Sunday, November 1, 2015

Building With Barnwood

Ever since reading "All This And Heaven, Too" from Looking for Hickories by Tom Springer, I've been thinking about my own barn legacy. Before my parents bought the land where my house now stands, our property and all the surrounding neighbor's properties were one piece of farmland. When the owner decided to sell it, they sectioned it off into smaller pieces of property, one of which my parents bought. There were two kinds of land they had purchased; half of the property was a field while the other half was covered in a small section of woods. Among the trees were two barns and a smaller shed. By the time I was born, the only thing left standing, and that is still standing, is the smaller shed. Everything else had rotted and collapsed, littering the woods with barn wood.  However, my parents salvaged some of the wood and used it in our home.

In several places in the kitchen and living room, the barn wood serves as a decorative trim. Two strong, barn wood beams travel from one wall to another along the ceiling. Resting on top of them are various vintage decorations and antiques.

The biggest accent of all is the basement wall that is completely lined and accented with barn wood, complete with two barn wood pillars.

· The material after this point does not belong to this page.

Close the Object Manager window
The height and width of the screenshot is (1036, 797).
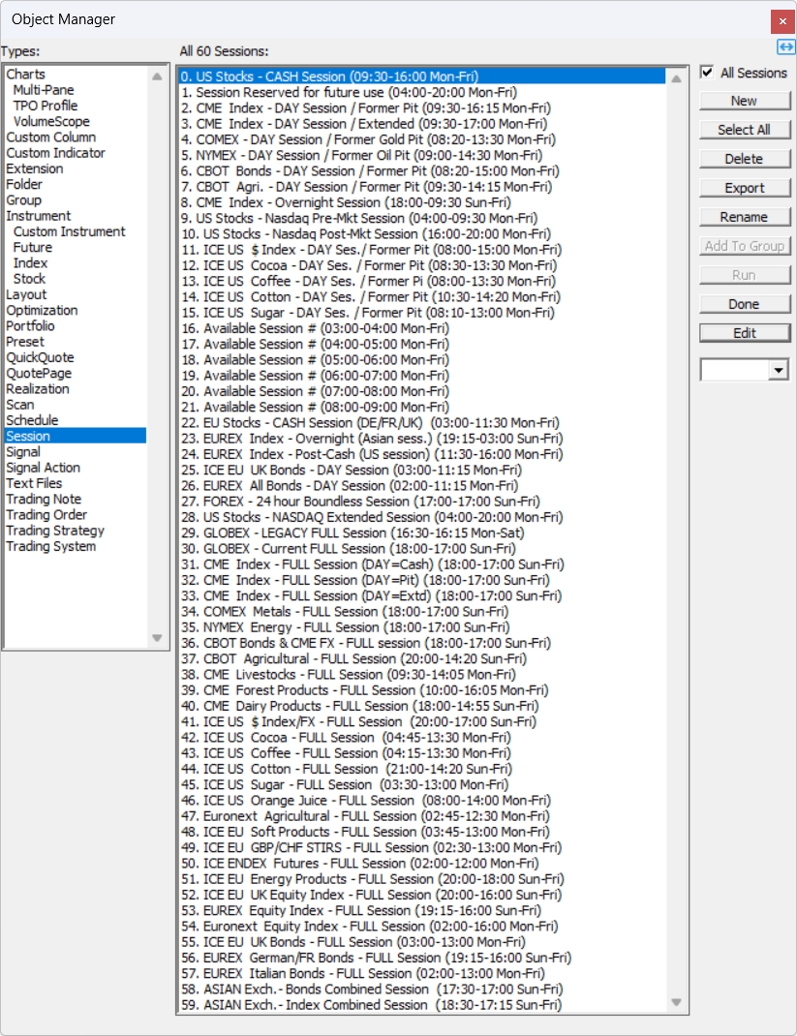[782, 20]
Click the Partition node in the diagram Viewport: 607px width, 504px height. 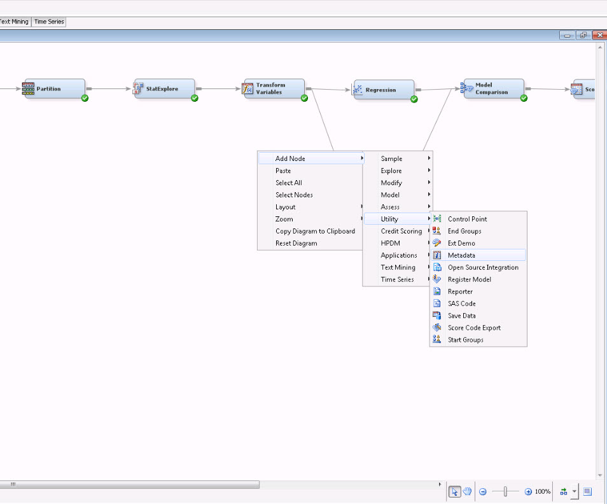click(x=54, y=89)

Various tools and antiques decorate the wall along with the saw blades that my mom painted with picturesque scenery of farmland. One shows a snow covered barn standing beside two silos, guarding by a strong, wood fence. The second shows a small wood house nestled among a prairie, the owners clothes hung out to dry.



I have always acknowledged the barn wood decor of the house as something unique, but I've been thinking about it even more. The barns' legacy lives on in my own home, even if we didn't use the barns for their original purpose. Who had the barns before? What had been in them? I may not know the answer to these questions, but, in a way, the barns have become immortalized within my house.